Sarà possibile, ad esempio, uscire dalla retorica di un sistema di cura totipotente ed individuare un numero definito di azioni prioritarie compatibili con i livelli di risorse necessarie a perseguirli. O, all’inverso, chiedersi cosa ci si possa realisticamente permettere con i livelli di risorse disponibili.
L’analisi che abbiamo qui proposto è certamente meno attraente della narrazione, da tempo in voga, di “buone pratiche” (che rischiano di porsi come gratificanti eccezioni ad una regola poco edificante), ma può divenire strumento di costruttivo confronto tra cittadini che reclamano accesso ad interventi di qualità, operatori che chiedono di poter esercitare al meglio le proprie competenze professionali, vertici aziendali stretti tra obiettivi di eccellenza e mezzi insufficienti, decisori politici chiamati ad assumere le scelte più opportune a garanzia dell’interesse comune.
Fabrizio Starace
Presidente Società Italiana di Epidemiologia Psichiatrica (SIEP)
Note:
[1] Intesa Stato-Regioni 21.12.21, Metodo per la determinazione del fabbisogno di personale del SSN, pagg. 44-45.
[2] Camoni L, Mirabella F, Medda E, Gigantesco A, Picardi A, Ferri M, Cascavilla I, Del Re D, D’Ippolito C, Veltro F, Scattoni ML, Starace F, Di Cesare M, Magliocchetti N, Calamandrei G e i referenti dei Dipartimenti di Salute Mentale. Indagine sul funzionamento dei Dipartimenti di Salute Mentale durante la pandemia da SARS-CoV-2. Roma: Istituto Superiore di Sanità; 2022. (Rapporti ISTISAN 22/21).
[3] Starace F, Minguzzi R. I Servizi e le Attività per la Salute Mentale nell’anno della Pandemia. Indicatori SIEP. Quaderni di Epidemiologia Psichiatrica, n.9/2022
[4] Delibera CIPESS n. 70/2021. Fondo sanitario nazionale 2021 – Riparto delle disponibilità finanziarie per il Servizio sanitario nazionale.
[5] The Lancet Commission on global mental health and sustainable development. Lancet 2018; 392: 1553–98.

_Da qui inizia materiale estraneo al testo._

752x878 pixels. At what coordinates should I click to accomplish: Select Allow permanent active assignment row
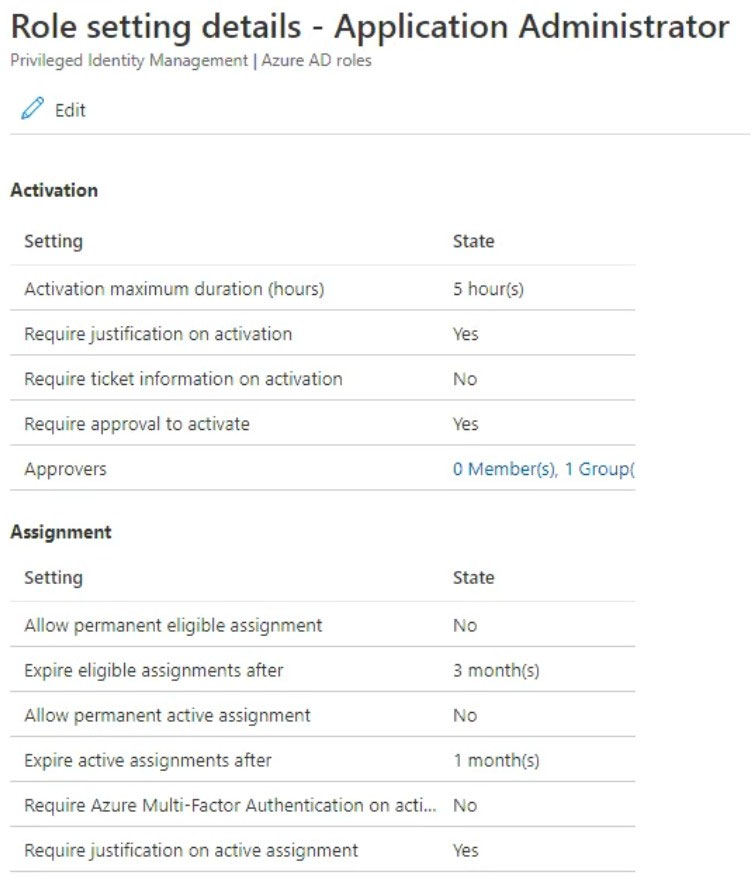(x=323, y=715)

[6] Le economie a basso reddito sono definite come quelle con un Reddito Nazionale Lordo (RNL, precedentemente PIL) pro capite, calcolato utilizzando il metodo dell’Atlante della Banca mondiale, pari o inferiore a 1.085 dollari nel 2021; le economie a reddito medio-basso sono quelle con un RNL pro capite compreso tra $ 1.086 e $ 4.255; le economie a reddito medio-alto sono quelle con un RNL pro capite compreso tra $ 4.256 e $ 13.205; le economie ad alto reddito sono quelle con un RNL pro capite di $ 13.205 o più.